Contemporary Teaching Practice Spotlight: Vince Womack
By Allison Engel
For an example of how versatile a music teacher must be today, consider Vince Womack’s class schedule. At the James Foshay Learning Center in south Los Angeles, Womack, a 1998 master of music education graduate from the USC Thornton School of Music, teaches seven classes. There is choir, music history, AP music theory, concert band and wind ensemble – all fairly traditional classes – but also a class in jazz and a music technology course, where students explore and create electronic music.
Womack, who also serves as chair of the school’s music department, says that he has had to adjust to changing tastes of students, families and the community. The school doesn’t offer marching band, and large orchestras and choirs are not as attractive to many students as small group combos and creating original music.
When a recording studio was built on campus three years ago, he hoped to cap enrollment in the music technology course at 20 students. Twice as many signed up, and he couldn’t bear to turn any away.

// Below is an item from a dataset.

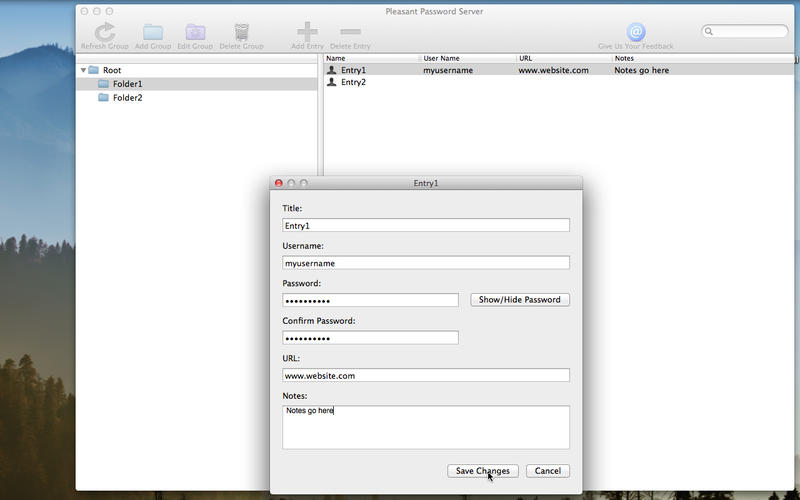Image resolution: width=800 pixels, height=500 pixels.
Task: Click the Refresh Group toolbar icon
Action: point(104,33)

“Students are so turned on by the music technology class,” he noted. “They can’t wait to get downstairs to our studio and manipulate their beats. It’s very empowering.”

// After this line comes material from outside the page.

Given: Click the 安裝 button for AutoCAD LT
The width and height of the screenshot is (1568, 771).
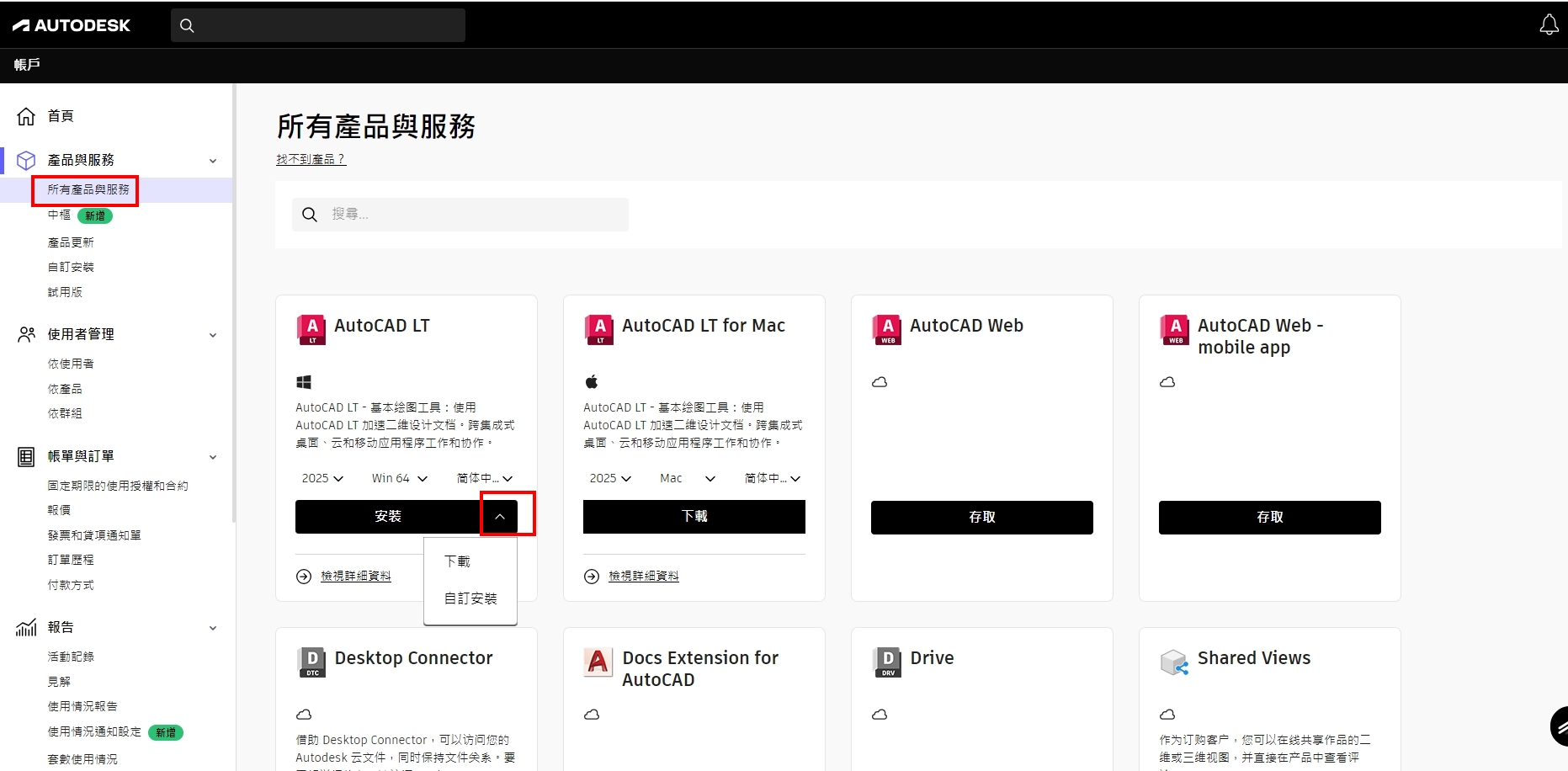Looking at the screenshot, I should pyautogui.click(x=388, y=516).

In his jazz class, students learn jazz history and explore big band music and contemporary jazz. Regularly, Womack rehearses a small ensemble of serious jazz students in the school’s beautifully-renovated auditorium – a four-year project he spearheaded.
Womack’s experience tracks with what music educators are encountering all across the country. Today’s elementary and secondary schools want teachers who have contemporary music skills, which might include leading a mariachi band, drum circles, popular music small groups, songwriting courses and lessons in electric guitar or keyboards.
“Vince and a growing number of outstanding music teachers like him are part of a new generation of professionals that see their roles as contemporary practitioners and scholars,” said Peter Webster, vice dean of the Division of Scholarly and Professional Studies. “Equipped with a wide variety of music skills and knowledge of today’s youth, these remarkable people are changing music teaching and learning in exciting ways.”
Strauss waltzes, Sousa marches and highlights from Handel’s Messiah, while still delightful, probably aren’t the surest bet for striking a familiar chord with new generations of schoolchildren who speak multiple languages and come from varied cultural backgrounds. Yet that’s the style and repertoire music educators are still trained to teach. Thousands of undergraduate programs across the United States continue to emphasize Western art music arranged for orchestra, choir and concert band — ignoring the reality that schools can’t afford these large ensembles and kids increasingly don’t want to perform in them.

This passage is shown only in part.